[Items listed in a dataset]
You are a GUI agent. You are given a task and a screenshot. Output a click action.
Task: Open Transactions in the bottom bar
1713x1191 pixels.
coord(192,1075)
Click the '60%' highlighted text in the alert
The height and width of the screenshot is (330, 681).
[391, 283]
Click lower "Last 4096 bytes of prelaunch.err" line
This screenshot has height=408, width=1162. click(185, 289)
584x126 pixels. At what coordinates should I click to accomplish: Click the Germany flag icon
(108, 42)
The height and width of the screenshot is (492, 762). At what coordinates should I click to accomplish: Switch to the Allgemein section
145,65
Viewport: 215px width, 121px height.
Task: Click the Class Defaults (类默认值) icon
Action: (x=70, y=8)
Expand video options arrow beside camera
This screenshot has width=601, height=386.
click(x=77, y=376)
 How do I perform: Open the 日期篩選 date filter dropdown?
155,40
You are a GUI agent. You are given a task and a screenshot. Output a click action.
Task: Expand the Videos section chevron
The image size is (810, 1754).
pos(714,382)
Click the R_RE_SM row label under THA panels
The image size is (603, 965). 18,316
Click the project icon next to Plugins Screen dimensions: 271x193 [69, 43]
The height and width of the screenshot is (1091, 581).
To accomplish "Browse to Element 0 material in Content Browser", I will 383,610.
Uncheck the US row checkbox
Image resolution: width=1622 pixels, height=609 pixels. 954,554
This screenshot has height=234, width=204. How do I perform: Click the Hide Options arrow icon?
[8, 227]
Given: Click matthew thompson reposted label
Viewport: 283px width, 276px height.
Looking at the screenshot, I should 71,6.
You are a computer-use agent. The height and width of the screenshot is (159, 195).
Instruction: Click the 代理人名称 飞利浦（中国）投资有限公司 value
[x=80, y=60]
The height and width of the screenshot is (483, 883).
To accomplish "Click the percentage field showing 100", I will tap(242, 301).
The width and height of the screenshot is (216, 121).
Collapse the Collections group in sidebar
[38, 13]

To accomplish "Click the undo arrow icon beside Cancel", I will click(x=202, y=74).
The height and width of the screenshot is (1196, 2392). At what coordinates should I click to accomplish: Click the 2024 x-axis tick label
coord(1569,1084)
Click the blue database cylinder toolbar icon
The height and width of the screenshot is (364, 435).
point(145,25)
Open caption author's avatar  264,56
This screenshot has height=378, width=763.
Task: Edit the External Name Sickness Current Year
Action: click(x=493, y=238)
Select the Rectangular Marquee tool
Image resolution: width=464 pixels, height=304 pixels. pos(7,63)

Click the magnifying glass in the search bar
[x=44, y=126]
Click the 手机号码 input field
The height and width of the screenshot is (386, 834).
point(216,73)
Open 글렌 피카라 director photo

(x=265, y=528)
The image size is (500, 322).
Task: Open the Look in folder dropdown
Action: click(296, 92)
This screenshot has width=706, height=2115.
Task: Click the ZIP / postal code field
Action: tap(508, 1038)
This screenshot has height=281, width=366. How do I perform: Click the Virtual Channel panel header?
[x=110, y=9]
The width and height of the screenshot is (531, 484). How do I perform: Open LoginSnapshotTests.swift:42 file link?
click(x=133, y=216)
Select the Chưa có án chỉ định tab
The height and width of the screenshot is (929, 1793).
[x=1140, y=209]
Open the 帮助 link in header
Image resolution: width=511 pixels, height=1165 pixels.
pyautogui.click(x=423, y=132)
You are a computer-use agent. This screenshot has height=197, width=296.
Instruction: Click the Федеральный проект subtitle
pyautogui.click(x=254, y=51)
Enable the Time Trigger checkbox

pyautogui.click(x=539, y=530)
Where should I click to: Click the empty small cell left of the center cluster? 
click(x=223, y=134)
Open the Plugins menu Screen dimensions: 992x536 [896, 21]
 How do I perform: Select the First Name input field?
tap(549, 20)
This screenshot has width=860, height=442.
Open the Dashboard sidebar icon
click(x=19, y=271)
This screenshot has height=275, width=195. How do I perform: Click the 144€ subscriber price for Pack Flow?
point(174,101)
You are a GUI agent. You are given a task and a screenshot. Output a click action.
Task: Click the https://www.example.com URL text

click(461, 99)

> Exercise prompt: Please put all the items above into a numbered list, one line per number, and drop the blank lines.

> Exercise result:
1. You are a GUI agent. You are given a task and a screenshot. Output a click action.
2. Task: Open Transactions in the bottom bar
3. 1713x1191 pixels.
4. coord(192,1075)
5. Click the '60%' highlighted text in the alert
6. The height and width of the screenshot is (330, 681).
7. [391, 283]
8. Click lower "Last 4096 bytes of prelaunch.err" line
9. This screenshot has height=408, width=1162. click(185, 289)
10. 584x126 pixels. At what coordinates should I click to accomplish: Click the Germany flag icon
11. (108, 42)
12. The height and width of the screenshot is (492, 762). At what coordinates should I click to accomplish: Switch to the Allgemein section
13. 145,65
14. Viewport: 215px width, 121px height.
15. Task: Click the Class Defaults (类默认值) icon
16. Action: (x=70, y=8)
17. Expand video options arrow beside camera
18. This screenshot has width=601, height=386.
19. click(x=77, y=376)
20.  How do I perform: Open the 日期篩選 date filter dropdown?
21. 155,40
22. You are a GUI agent. You are given a task and a screenshot. Output a click action.
23. Task: Expand the Videos section chevron
24. The image size is (810, 1754).
25. pos(714,382)
26. Click the R_RE_SM row label under THA panels
27. The image size is (603, 965). 18,316
28. Click the project icon next to Plugins Screen dimensions: 271x193 [69, 43]
29. The height and width of the screenshot is (1091, 581).
30. To accomplish "Browse to Element 0 material in Content Browser", I will 383,610.
31. Uncheck the US row checkbox
32. Image resolution: width=1622 pixels, height=609 pixels. 954,554
33. This screenshot has height=234, width=204. How do I perform: Click the Hide Options arrow icon?
34. [8, 227]
35. Given: Click matthew thompson reposted label
36. Viewport: 283px width, 276px height.
37. Looking at the screenshot, I should 71,6.
38. You are a computer-use agent. The height and width of the screenshot is (159, 195).
39. Instruction: Click the 代理人名称 飞利浦（中国）投资有限公司 value
40. [x=80, y=60]
41. The height and width of the screenshot is (483, 883).
42. To accomplish "Click the percentage field showing 100", I will tap(242, 301).
43. The width and height of the screenshot is (216, 121).
44. Collapse the Collections group in sidebar
45. [38, 13]
46. To accomplish "Click the undo arrow icon beside Cancel", I will click(x=202, y=74).
47. The height and width of the screenshot is (1196, 2392). At what coordinates should I click to accomplish: Click the 2024 x-axis tick label
48. coord(1569,1084)
49. Click the blue database cylinder toolbar icon
50. The height and width of the screenshot is (364, 435).
51. point(145,25)
52. Open caption author's avatar  264,56
53. This screenshot has height=378, width=763.
54. Task: Edit the External Name Sickness Current Year
55. Action: click(x=493, y=238)
56. Select the Rectangular Marquee tool
57. Image resolution: width=464 pixels, height=304 pixels. pos(7,63)
58. Click the magnifying glass in the search bar
59. [x=44, y=126]
60. Click the 手机号码 input field
61. The height and width of the screenshot is (386, 834).
62. point(216,73)
63. Open 글렌 피카라 director photo
64. (x=265, y=528)
65. The image size is (500, 322).
66. Task: Open the Look in folder dropdown
67. Action: click(296, 92)
68. This screenshot has width=706, height=2115.
69. Task: Click the ZIP / postal code field
70. Action: tap(508, 1038)
71. This screenshot has height=281, width=366. How do I perform: Click the Virtual Channel panel header?
72. [x=110, y=9]
73. The width and height of the screenshot is (531, 484). How do I perform: Open LoginSnapshotTests.swift:42 file link?
74. click(x=133, y=216)
75. Select the Chưa có án chỉ định tab
76. The height and width of the screenshot is (929, 1793).
77. [x=1140, y=209]
78. Open the 帮助 link in header
79. Image resolution: width=511 pixels, height=1165 pixels.
80. pyautogui.click(x=423, y=132)
81. You are a computer-use agent. This screenshot has height=197, width=296.
82. Instruction: Click the Федеральный проект subtitle
83. pyautogui.click(x=254, y=51)
84. Enable the Time Trigger checkbox
85. pyautogui.click(x=539, y=530)
86. Where should I click to: Click the empty small cell left of the center cluster? 
87. click(x=223, y=134)
88. Open the Plugins menu Screen dimensions: 992x536 [896, 21]
89.  How do I perform: Select the First Name input field?
90. tap(549, 20)
91. This screenshot has width=860, height=442.
92. Open the Dashboard sidebar icon
93. click(x=19, y=271)
94. This screenshot has height=275, width=195. How do I perform: Click the 144€ subscriber price for Pack Flow?
95. point(174,101)
96. You are a GUI agent. You are given a task and a screenshot. Output a click action.
97. Task: Click the https://www.example.com URL text
98. click(461, 99)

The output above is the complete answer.